Le nouvel univers cinématographique de DC continue de prendre forme sous l’impulsion de James Gunn et Peter Safran, avec une volonté affichée dès le départ : proposer des œuvres très différentes les unes des autres. Après un démarrage marqué par le succès de Superman et l’arrivée prochaine de Supergirl, le studio s’éloigne déjà des sentiers battus avec un projet inattendu, teinté d’horreur : Clayface.
Une relecture sombre d’un ennemi de Gotham
Situé à Gotham City, le film revisite l’un des adversaires emblématiques de Batman, mais sous un angle radicalement différent. Ici, pas de créature gigantesque issue des comics : l’histoire s’attache avant tout à la chute d’un homme.
Le personnage principal, Matt Hagen (incarné par Tom Rhys Harries), est un acteur en pleine ascension dont la vie bascule après une agression qui le laisse défiguré. Dans une tentative désespérée de retrouver son apparence et sa carrière, il accepte un traitement expérimental. Ce choix va le transformer en une entité d’argile instable, amorçant une descente progressive vers sa perte d’identité et d’humanité.

La bande annonce donne le ton : transformation physique dérangeante, ambiance clinique oppressante et mutation incontrôlable. Le film s’inscrit clairement dans le registre du body horror, mettant en avant la déformation du corps comme vecteur principal de l’horreur.
Même si l’intrigue reste centrée sur Clayface, le film n’oublie pas son appartenance à l’univers DC. Plusieurs éléments aperçus dans la bande annonce ancrent l’histoire dans cet environnement. Toutefois, aucune apparition de Batman ou d’autres figures majeures n’a été confirmée, renforçant le caractère autonome du projet.
Un projet porté par des spécialistes du genre
À l’origine du film, on retrouve Mike Flanagan, connu pour ses œuvres marquantes dans le domaine comme The Haunting of Hill House.
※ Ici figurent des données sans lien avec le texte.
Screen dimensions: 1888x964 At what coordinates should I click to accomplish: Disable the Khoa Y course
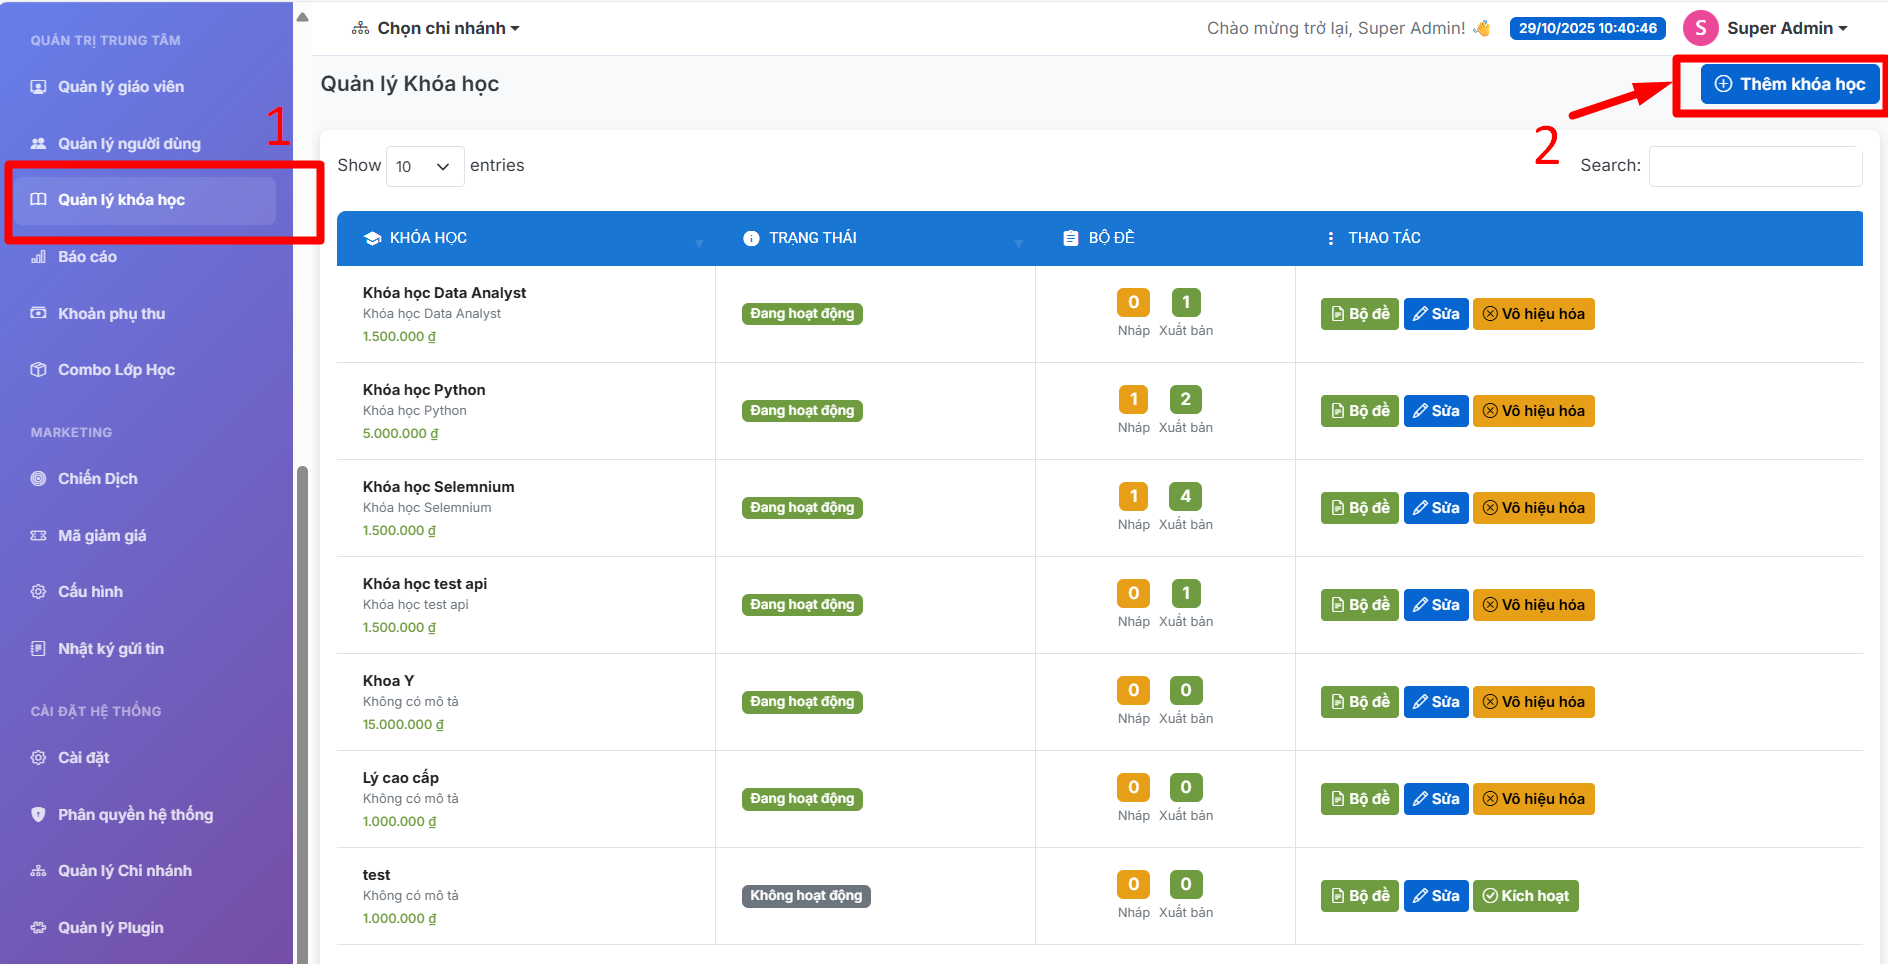1533,702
Inspiré notamment par l’épisode Feat of Clay de la série animée Batman, il a proposé un scénario qui a immédiatement convaincu DC Studios.

Pris par d’autres projets, dont une nouvelle adaptation de L’Exorciste et une série basée sur Carrie, Flanagan a laissé la réalisation à James Watkins, déjà remarqué pour le remake de Speak No Evil.
Contrairement aux blockbusters habituels du genre, Clayface se distingue aussi par son budget modéré, estimé à moins de 50 millions de dollars. Un choix qui traduit une approche plus expérimentale, laissant davantage de place à l’ambiance et à la narration qu’au spectaculaire pur. Une stratégie que nous avons déjà connu par le passé avec le film Joker de Joaquim Phoenix.
Ce positionnement pourrait permettre au film de se démarquer au sein du DC Universe, en offrant une expérience plus intime et dérangeante, loin des codes classiques des films de super-héros.
Avec une sortie prévue le 21 octobre, à l’approche d’Halloween, Clayface semble parfaitement calibré pour séduire les amateurs de frissons. Ce troisième volet du nouveau DCU pourrait ainsi marquer un tournant, en prouvant que la franchise est capable d’explorer des territoires inattendus tout en enrichissant son univers.